Pour one out for Diego Armando Maradona—if not the greatest professional male footballer of all-time, then certainly one of only three who deserve the accolade. Moreover, his strength of character (at times questionable, never reserved) as a 20th century sports celebrity who spoke truthfully in the political and social sphere, is rivaled only by Muhammad Ali’s. He also used the pitch like a cumbia villera dance-floor (video evidence). The original “Rock Section” is a 1979 single by Brit post-punks Skin Tight, and was given an acid-house era “remix” by Julian Cope; it has no actual connection to the man who passed away Wednesday, besides Cope’s adoption of his surname as a pseudonym. But this 2014 version does unite Maradona with another cultural giant who left us in this year: “the Guv’nor” Andrew Weatherall comprehended the world as more than the sum of its individual stories, often combining its parts in the most humanist of ways. Weatherall’s remix of Dayglo Maradona’s “Rock Section” follows his usual late-in-life remix pattern, setting up layers of oscillating analog synths (Roland Space Echo, Korg MS 20 sequencer) and motorik drum machines, and riding riding them into a fading sunset. Which seems apropos this week.

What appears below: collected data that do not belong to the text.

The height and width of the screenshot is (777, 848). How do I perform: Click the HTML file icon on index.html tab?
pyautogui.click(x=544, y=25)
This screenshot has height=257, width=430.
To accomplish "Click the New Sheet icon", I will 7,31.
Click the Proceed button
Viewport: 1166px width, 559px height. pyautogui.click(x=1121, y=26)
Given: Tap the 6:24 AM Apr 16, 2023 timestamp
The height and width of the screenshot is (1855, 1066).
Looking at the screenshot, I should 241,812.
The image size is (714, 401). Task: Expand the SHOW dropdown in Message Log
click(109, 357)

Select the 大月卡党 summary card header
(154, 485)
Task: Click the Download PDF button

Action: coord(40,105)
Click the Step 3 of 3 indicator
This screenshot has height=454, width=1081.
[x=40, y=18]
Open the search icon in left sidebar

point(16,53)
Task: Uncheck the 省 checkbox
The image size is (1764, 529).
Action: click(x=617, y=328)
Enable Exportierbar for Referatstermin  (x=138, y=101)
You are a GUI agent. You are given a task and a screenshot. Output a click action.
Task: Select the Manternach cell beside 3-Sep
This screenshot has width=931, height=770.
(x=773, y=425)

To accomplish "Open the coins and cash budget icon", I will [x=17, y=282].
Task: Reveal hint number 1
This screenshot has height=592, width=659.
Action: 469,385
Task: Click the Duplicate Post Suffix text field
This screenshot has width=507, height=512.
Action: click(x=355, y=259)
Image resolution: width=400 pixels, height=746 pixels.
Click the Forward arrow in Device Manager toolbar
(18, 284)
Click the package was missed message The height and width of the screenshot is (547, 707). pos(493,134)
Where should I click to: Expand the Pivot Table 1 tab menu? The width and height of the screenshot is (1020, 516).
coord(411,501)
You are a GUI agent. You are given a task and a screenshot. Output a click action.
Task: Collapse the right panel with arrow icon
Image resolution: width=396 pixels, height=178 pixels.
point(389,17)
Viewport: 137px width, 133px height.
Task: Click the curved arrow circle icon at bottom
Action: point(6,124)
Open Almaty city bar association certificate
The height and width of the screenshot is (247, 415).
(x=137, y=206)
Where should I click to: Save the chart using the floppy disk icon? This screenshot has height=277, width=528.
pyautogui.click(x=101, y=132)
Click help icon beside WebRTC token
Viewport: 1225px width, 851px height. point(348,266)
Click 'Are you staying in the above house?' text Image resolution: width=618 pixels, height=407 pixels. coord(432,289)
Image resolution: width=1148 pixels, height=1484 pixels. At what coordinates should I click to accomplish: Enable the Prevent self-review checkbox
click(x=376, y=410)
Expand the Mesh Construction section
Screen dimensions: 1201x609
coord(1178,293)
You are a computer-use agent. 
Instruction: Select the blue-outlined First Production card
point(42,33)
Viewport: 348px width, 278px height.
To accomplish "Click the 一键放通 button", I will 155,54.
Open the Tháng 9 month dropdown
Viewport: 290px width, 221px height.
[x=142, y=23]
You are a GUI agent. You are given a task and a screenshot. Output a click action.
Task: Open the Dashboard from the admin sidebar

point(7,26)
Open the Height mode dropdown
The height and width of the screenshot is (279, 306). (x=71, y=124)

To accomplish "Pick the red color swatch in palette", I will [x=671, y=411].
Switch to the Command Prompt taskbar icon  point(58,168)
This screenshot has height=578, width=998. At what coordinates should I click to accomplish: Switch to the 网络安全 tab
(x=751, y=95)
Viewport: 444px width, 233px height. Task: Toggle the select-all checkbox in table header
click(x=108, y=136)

Last night we watched the Lovers Rock episode of Steve McQueen’s Small Axe — and it’s beyond massive. The film follows an early ‘80s West London a birthday bash in the Caribbean community, from set-up (cooking, outfit choices, soundsystem wiring), to huge party goings-on (old friends lost, new friend found), and aftermath (bus-ride home). It also includes the two finest naturalist scenes of people interacting with DJ’d music in on a dance-floor that I’ve seen in quite some time—maybe ever. Intimate, sensual, emotional, political, exultant, animated, dreamy, giving the sense and breadth of individual feelings, as well as collective sentiments. The incredible scene with Janet Kay’s “Silly Games” will get a lot of plaudits, and rightfully so, a beautiful party pastoral where the women and lovers take over (acapella). But do not ignore it’s version-side companion in the film, a punk-rock-like, almost exclusively male explosion of energy that comes pouring out when the selector cues up The Revolutionaries’ original reading of the “Kunta Kinte” riddim. It opens with a sonar sound effect, an apocalyptic call-out, before turning into an aggressive drum-heavy skank, a reggae barn-stormer that’s also a disco mosh-pit. A setting that had been convivial turns rugged and chaotic, yet understandably so. The camera almost gets swallowed up by the tumult, verges on drowning, yet survives to live its life. It is magnificent as metaphor and piercing as fact.